**EXERCISE DIRECTIONS:**
Every line in the listing below from the one with "Step 1: Consultation (96, 367)" through the one with "Brow lamination in Stuart, FL (77, 571)" is to be reproduced exactly, both ends included; leave out the rest.

**DATA FOR REVIEW:**
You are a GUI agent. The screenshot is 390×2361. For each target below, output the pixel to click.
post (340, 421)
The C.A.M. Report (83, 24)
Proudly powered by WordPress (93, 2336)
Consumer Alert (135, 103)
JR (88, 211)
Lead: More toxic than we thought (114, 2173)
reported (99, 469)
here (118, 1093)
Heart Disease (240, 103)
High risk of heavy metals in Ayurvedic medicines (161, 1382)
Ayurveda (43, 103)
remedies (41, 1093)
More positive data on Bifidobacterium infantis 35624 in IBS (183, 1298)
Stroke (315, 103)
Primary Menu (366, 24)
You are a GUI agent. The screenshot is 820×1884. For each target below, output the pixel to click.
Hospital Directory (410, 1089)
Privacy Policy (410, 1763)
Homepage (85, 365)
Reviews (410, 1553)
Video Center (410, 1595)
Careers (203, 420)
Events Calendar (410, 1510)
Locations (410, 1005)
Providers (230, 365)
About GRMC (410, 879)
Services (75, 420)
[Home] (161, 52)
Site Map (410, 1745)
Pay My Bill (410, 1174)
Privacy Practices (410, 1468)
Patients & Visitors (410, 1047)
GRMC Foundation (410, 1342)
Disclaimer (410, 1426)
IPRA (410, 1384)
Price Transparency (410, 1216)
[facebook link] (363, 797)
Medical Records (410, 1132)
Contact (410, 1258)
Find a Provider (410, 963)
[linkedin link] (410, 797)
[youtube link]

...

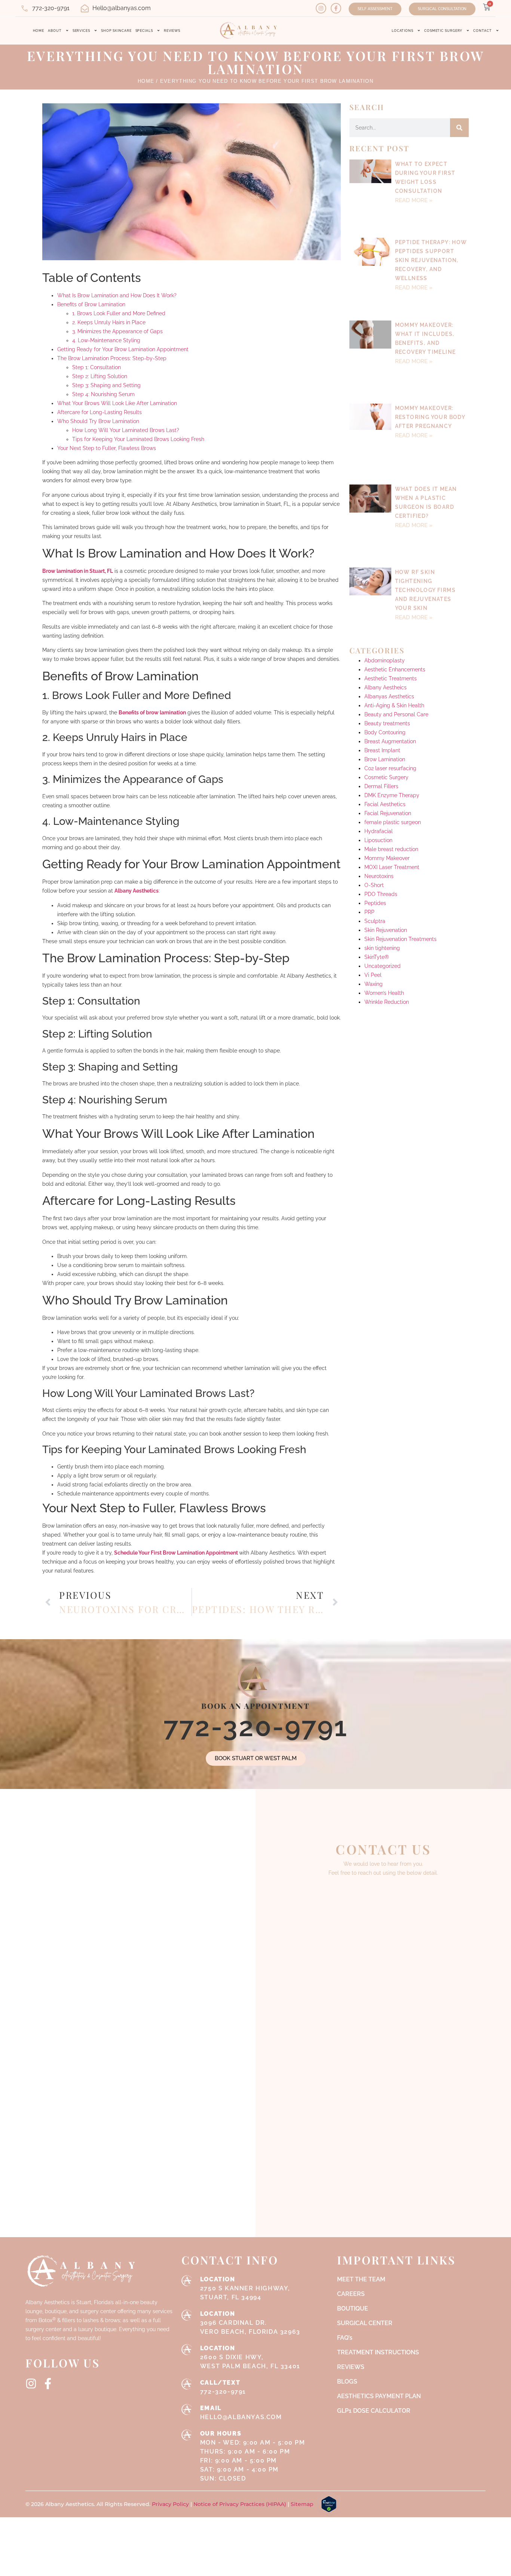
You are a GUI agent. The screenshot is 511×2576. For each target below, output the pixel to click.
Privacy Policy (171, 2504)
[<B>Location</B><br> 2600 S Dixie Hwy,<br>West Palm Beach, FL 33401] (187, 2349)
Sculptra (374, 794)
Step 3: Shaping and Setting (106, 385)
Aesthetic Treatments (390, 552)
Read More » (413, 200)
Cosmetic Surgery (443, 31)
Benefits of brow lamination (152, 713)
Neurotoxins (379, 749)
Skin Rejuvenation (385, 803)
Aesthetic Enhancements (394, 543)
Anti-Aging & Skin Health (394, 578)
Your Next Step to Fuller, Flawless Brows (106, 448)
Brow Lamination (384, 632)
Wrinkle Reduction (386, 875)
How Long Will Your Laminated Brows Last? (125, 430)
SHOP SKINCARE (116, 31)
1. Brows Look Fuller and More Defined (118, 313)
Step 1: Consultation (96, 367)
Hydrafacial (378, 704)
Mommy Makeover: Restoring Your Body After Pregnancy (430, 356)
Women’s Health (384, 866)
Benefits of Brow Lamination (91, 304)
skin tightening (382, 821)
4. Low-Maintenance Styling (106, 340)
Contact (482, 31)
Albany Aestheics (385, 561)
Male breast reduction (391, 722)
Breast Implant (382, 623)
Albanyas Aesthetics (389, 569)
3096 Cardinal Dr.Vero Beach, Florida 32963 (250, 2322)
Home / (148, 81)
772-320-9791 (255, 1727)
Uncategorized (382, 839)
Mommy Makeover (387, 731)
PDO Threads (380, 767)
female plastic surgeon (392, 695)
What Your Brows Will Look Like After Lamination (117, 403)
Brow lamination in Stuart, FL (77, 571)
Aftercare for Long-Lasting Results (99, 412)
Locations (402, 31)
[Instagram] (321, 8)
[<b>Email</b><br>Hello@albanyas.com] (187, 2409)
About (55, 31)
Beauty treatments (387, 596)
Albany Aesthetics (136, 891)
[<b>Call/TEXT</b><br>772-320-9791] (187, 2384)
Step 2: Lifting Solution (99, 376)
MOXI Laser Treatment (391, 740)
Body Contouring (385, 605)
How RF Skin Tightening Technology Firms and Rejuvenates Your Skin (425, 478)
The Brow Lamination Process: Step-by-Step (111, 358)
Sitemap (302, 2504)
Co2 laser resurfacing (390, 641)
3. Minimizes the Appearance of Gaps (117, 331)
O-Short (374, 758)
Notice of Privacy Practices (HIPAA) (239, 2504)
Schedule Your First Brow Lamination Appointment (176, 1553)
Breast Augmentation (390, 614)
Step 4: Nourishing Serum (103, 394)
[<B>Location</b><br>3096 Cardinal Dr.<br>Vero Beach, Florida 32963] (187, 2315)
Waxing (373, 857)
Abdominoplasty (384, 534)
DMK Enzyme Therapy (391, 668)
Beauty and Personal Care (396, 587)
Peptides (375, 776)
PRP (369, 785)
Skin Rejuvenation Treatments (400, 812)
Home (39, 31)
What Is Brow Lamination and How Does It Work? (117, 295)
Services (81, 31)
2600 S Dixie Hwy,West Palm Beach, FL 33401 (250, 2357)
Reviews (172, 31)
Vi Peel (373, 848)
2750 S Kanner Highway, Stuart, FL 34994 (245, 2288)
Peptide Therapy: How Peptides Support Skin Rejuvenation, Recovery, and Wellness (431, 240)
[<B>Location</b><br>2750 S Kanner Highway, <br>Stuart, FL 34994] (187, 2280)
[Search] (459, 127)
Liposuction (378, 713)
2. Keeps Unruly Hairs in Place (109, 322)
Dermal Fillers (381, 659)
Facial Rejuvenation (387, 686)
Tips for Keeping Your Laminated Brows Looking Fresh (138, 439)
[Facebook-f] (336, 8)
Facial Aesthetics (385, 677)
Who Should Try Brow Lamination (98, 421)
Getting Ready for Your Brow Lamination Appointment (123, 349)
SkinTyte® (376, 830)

**EXERCISE RESULT:**
Step 1: Consultation (96, 367)
Hydrafacial (378, 704)
Mommy Makeover: Restoring Your Body After Pregnancy (430, 356)
Women’s Health (384, 866)
Benefits of Brow Lamination (91, 304)
skin tightening (382, 821)
4. Low-Maintenance Styling (106, 340)
Contact (482, 31)
Albany Aestheics (385, 561)
Male breast reduction (391, 722)
Breast Implant (382, 623)
Albanyas Aesthetics (389, 569)
3096 Cardinal Dr.Vero Beach, Florida 32963 (250, 2322)
Home / (148, 81)
772-320-9791 (255, 1727)
Uncategorized (382, 839)
Mommy Makeover (387, 731)
PDO Threads (380, 767)
female plastic surgeon (392, 695)
What Your Brows Will Look Like After Lamination (117, 403)
Brow lamination in Stuart, FL (77, 571)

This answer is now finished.